Tarea propuesta —
Reproduce íntegro y sin ningún cambio el texto de lectura.

Texto de lectura —
· · ·
La amenaza, no. Ni la evidencia. Y el silencio es grande, casi de ultratumba, a
juzgar por lo poco que proliferan en España los eunucos. Proliferan, sí, las
soberbias de los que tienen la sartén por el mango, los pisotones a los que
aspiran a tenerla, las zancadillas a los que tratan de caminar
por sus medios y en absoluto son adictos a la política, los chantajes a
los que laboral o profesionalmente dependen de alguna rama de la administración,
y las corrupciones con las que iba a acabar de cuajo el elegido de don Manuel
nada más alcanzar La Moncloa.
· · ·
Conjunto de datos —
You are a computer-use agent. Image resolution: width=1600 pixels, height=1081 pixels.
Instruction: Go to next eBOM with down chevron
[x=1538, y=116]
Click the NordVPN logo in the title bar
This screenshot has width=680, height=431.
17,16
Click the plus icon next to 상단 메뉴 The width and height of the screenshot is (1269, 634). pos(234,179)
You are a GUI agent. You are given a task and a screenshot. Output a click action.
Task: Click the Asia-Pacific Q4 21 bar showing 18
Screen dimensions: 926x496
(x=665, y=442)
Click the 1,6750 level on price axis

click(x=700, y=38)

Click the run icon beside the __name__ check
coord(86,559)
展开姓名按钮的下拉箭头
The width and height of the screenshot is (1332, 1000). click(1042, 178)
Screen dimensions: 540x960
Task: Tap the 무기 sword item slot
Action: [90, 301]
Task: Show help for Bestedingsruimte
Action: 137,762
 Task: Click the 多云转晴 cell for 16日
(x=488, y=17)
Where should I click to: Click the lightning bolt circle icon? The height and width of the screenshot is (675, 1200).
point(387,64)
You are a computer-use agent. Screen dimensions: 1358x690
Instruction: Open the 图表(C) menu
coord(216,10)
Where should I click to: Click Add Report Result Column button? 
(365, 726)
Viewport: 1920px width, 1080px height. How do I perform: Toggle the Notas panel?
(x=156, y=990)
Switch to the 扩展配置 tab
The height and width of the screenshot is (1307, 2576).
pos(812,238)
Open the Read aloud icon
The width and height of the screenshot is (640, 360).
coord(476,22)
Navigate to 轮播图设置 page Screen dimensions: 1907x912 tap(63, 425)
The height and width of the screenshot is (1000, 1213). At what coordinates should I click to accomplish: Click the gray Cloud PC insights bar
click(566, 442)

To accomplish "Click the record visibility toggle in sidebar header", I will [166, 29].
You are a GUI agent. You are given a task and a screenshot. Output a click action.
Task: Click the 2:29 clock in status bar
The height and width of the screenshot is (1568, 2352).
· · ·
Resultado obtenido —
La amenaza, no. Ni la evidencia. Y el silencio es grande, casi de ultratumba, a
juzgar por lo poco que proliferan en España los eunucos. Proliferan, sí, las
soberbias de los que tienen la sartén por el mango, los pisotones a los que
aspiran a tenerla, las zancadillas a los que tratan de caminar
por sus medios y en absoluto son adictos a la política, los chantajes a
los que laboral o profesionalmente dependen de alguna rama de la administración,
y las corrupciones con las que iba a acabar de cuajo el elegido de don Manuel
nada más alcanzar La Moncloa.